The problem »
Leaving out all pictures, copy the lines below exactly, from the line with "Click the pencil icon in the Tác giả badge" to the last line, both ends included.

Supplied records »
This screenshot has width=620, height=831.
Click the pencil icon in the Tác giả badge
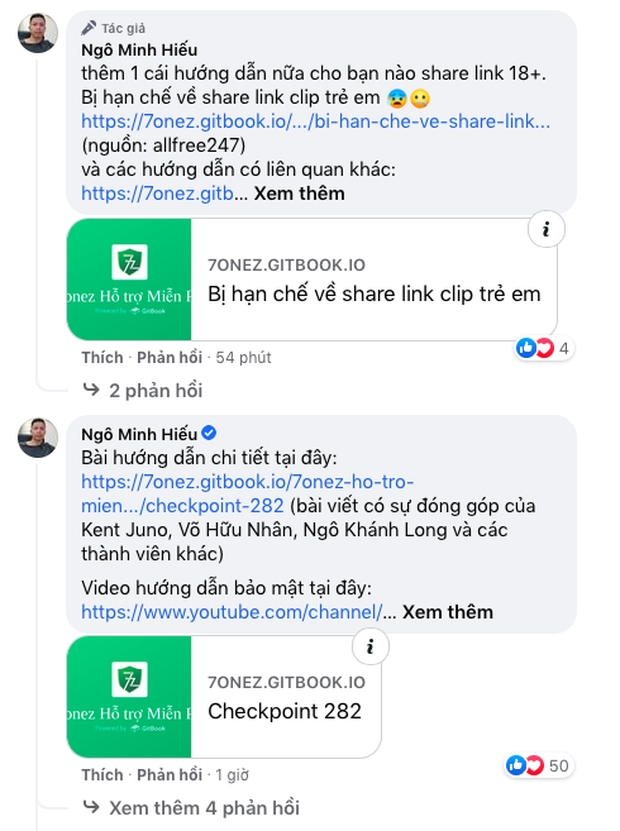(x=92, y=29)
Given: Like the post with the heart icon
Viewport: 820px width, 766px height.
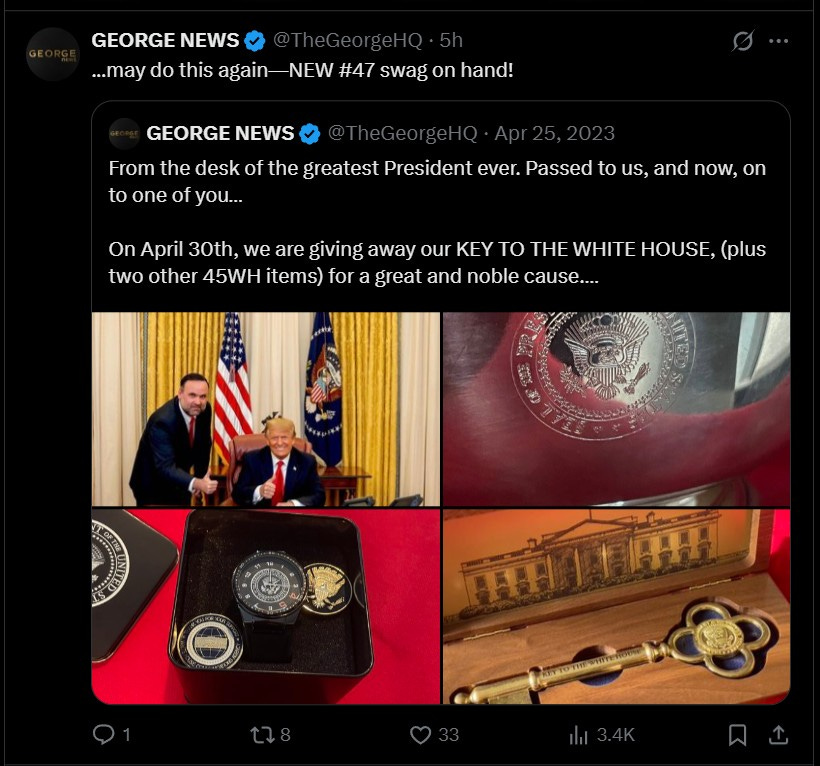Looking at the screenshot, I should pyautogui.click(x=420, y=734).
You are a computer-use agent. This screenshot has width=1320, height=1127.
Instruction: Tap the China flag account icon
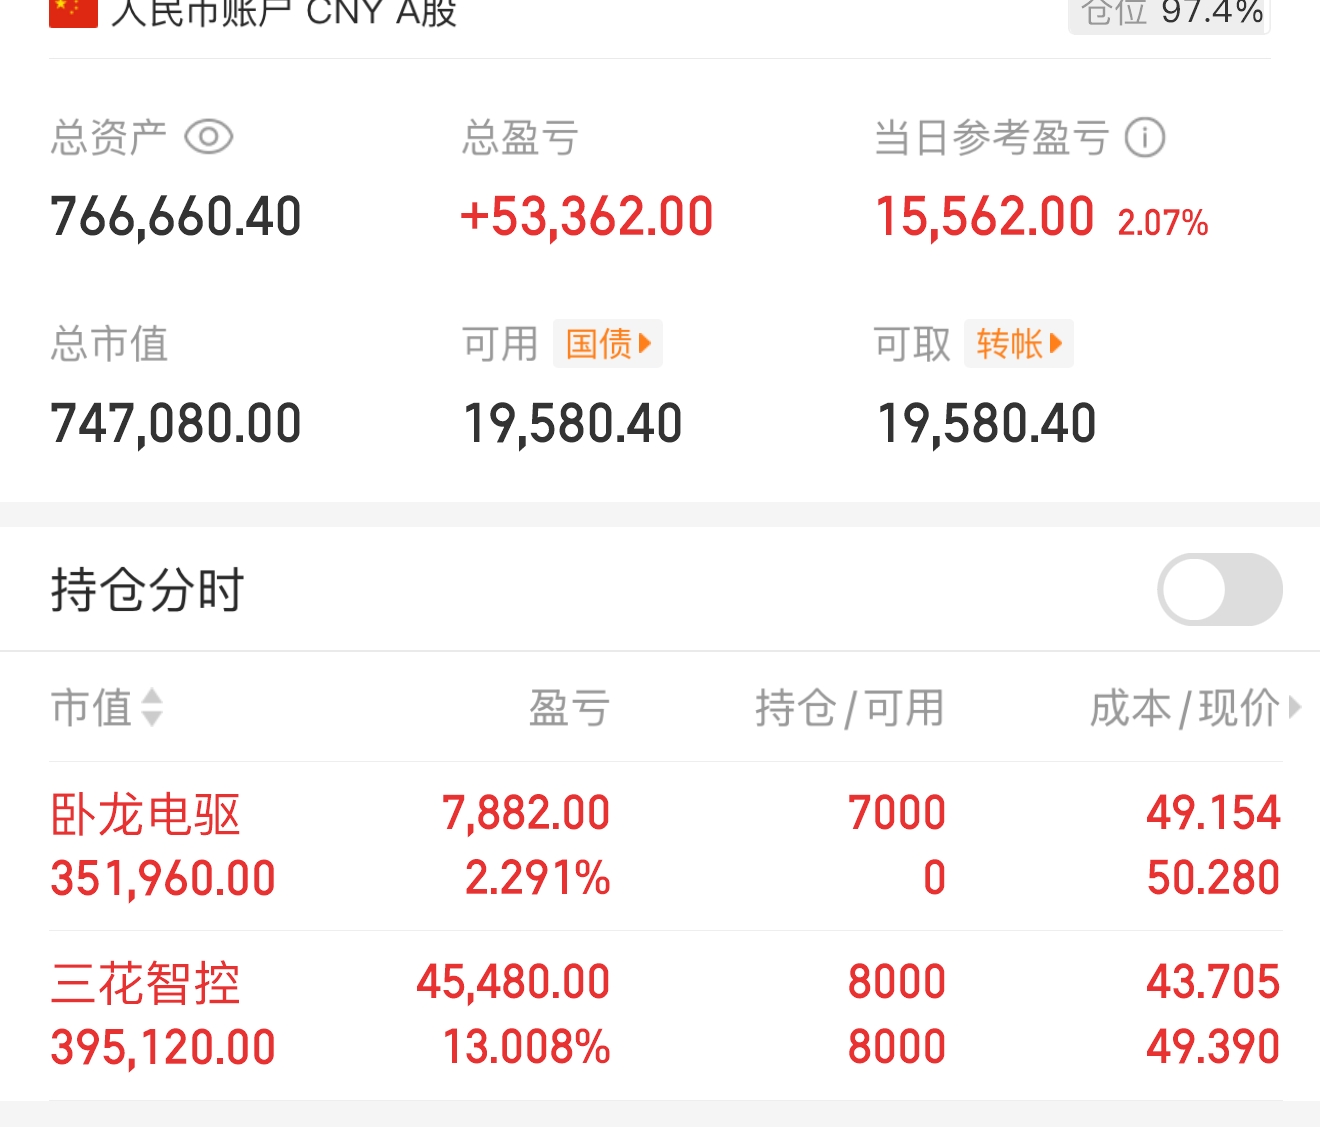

Answer below »
Click the pencil icon in the Tác giả badge
(x=92, y=29)
Given: Like the post with the heart icon
Viewport: 820px width, 766px height.
Looking at the screenshot, I should pyautogui.click(x=420, y=734).
You are a computer-use agent. This screenshot has width=1320, height=1127.
Instruction: Tap the China flag account icon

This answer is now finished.